While women had little opportunity to wield authority in the ancient world of the Israelites, the Lord called and empowered women to be leaders of His people. Miriam (Exodus 15:20) was a prophet whose words are recorded in Scripture. Deborah (Judges 4:4–5) was a prophet and a judge with the authority to decide disputes among the people, both men and women. She also gave direction to the military leader of Israel, Barak (Judges 4:9–13). Huldah was a prophet who was sought out by male priests and prophets on behalf of King Josiah, and she gave them spiritual instruction leading to revival in Israel (2 Kings 22:14–20). From the biblical record of God’s people, we see the Lord using women as spiritual leaders with power. Even if they were exceptional, they were not disqualified on the basis of their gender.

In the Ministry of Jesus

Jesus traveled with and taught women who considered Him their rabbi (Luke 10:39, John 20:16). In John’s gospel, the Samaritan woman at the well was the first to hear and then proclaim the good news that Jesus is Messiah to her village (John 4:25–28). He healed and delivered women who became faithful disciples along with the men (Luke 8:1–3), and He intentionally commissioned women as the first witnesses of the resurrection and sent them to preach the good news to their brothers (John 20:17–18, Matthew 28:8-10). Women were equipped and sent just as the men were to be ministers of the gospel, and not only to other women or younger children.

In the Early Church

On the day of Pentecost, men and women were gathered in prayer when the Holy Spirit fell on all who were present and enabled them to speak in other tongues (Acts 2:1–3).
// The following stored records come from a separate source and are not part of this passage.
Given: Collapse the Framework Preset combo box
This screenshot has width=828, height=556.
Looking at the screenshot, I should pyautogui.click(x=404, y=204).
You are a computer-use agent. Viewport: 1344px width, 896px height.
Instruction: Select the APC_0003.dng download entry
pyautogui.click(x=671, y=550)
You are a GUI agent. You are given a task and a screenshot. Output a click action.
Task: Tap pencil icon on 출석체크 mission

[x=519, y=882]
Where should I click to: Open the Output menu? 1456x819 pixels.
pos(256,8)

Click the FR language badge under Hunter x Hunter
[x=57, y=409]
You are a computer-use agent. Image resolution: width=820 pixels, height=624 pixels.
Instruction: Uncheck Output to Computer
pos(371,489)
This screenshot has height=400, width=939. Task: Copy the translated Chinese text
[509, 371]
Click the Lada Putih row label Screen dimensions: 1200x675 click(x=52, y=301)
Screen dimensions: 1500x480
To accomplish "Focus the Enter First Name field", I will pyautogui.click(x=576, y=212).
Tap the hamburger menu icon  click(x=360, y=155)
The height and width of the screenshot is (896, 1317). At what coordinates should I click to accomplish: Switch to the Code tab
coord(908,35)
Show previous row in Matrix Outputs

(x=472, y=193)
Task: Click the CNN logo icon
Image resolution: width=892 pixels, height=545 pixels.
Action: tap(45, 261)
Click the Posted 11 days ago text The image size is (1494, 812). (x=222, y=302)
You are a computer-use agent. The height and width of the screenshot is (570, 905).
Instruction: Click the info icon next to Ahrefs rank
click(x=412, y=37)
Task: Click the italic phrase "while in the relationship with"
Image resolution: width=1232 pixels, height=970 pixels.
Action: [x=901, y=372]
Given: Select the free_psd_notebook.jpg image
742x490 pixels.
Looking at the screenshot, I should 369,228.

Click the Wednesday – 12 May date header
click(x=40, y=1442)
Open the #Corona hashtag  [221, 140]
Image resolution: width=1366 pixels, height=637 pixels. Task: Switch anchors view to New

This gift of the Spirit was a fulfillment of Joel’s prophecy (Joel 2:28–29) for all believers, and is the power that enables us to be a witness for Jesus Christ (Acts 1:8). We have evidence of women who were leaders among the early church in the book of Acts, such as Priscilla teaching Apollos, a learned man knowledgeable in the Scriptures (Acts 18:24–26), or Lydia, who had the first church in Philippi in her home (Acts 16:14–15). In Paul’s letters, he lists many names of women who were co-laborers with him in the church and refers to Junia as one who is outstanding among the apostles (Romans 16:7).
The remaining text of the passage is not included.